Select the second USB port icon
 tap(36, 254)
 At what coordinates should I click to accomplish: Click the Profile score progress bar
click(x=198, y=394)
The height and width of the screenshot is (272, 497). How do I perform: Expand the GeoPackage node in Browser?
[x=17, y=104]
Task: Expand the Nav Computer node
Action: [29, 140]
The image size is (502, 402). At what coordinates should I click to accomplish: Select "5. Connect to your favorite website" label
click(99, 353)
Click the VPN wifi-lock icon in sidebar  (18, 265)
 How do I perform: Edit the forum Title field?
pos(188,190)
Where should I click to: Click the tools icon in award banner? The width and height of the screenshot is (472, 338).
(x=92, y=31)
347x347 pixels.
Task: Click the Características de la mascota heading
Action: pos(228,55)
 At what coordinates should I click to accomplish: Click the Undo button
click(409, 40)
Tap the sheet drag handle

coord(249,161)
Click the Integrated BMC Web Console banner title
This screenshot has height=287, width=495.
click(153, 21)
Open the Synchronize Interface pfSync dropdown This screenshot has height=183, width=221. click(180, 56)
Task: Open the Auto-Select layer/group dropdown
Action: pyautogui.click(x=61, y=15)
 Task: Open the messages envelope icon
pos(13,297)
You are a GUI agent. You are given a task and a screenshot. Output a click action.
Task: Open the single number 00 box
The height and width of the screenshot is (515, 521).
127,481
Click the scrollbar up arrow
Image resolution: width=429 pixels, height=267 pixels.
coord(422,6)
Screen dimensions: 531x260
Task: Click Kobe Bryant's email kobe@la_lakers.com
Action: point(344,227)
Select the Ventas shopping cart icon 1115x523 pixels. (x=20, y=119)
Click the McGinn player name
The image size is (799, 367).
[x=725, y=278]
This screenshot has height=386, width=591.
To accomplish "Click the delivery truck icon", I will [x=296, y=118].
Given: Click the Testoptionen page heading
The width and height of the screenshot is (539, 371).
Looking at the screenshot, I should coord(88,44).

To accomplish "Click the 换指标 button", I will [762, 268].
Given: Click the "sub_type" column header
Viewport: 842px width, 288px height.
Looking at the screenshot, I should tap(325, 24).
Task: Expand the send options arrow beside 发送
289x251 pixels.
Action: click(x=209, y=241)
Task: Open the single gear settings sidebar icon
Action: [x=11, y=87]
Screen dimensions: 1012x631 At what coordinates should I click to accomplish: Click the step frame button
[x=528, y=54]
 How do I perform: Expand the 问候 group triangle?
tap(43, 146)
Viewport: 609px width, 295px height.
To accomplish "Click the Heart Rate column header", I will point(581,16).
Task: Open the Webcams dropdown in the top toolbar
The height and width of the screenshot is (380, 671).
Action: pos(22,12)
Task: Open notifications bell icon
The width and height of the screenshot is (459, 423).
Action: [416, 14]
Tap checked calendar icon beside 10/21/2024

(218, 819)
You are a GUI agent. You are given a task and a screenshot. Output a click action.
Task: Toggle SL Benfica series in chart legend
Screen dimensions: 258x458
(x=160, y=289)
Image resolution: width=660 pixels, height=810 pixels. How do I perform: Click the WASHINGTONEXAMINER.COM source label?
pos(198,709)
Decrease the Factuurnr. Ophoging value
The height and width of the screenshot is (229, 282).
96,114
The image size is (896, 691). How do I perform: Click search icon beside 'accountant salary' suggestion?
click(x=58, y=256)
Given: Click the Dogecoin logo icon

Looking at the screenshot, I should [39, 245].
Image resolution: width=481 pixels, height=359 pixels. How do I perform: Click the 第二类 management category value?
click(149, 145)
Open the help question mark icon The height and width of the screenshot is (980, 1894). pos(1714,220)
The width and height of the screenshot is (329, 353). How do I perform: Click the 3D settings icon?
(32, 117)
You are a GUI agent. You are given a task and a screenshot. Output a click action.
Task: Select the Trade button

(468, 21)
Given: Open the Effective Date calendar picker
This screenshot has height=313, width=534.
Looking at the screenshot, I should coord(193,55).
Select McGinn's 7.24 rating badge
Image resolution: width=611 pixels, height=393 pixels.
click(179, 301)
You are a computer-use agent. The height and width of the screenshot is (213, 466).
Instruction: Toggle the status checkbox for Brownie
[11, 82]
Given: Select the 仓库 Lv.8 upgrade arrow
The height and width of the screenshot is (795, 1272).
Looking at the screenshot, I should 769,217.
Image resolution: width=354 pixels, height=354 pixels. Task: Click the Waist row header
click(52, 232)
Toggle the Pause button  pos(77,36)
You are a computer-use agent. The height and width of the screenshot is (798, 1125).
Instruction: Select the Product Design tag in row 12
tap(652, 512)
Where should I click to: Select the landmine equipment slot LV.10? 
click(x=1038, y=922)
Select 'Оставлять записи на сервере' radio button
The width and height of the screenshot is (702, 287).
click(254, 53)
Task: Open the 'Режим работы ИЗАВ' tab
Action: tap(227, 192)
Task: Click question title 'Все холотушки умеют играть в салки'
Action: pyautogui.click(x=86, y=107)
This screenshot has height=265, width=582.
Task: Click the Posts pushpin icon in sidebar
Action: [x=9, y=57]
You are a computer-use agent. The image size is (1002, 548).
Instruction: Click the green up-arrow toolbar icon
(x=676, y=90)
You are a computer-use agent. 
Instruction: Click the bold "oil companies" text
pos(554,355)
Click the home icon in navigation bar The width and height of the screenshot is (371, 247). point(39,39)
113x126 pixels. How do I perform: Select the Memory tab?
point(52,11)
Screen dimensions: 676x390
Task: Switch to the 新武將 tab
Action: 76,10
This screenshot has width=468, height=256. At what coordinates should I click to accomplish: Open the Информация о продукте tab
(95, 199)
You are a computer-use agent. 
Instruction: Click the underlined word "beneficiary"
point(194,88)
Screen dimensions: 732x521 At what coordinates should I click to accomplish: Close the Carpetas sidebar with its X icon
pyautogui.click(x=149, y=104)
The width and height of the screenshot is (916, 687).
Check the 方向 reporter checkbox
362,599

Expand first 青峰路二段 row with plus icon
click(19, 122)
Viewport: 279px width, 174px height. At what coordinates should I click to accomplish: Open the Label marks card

++++

Line by line, count how many lines of the entries contain the word "column", and give only that number.

• Answer to this problem: 2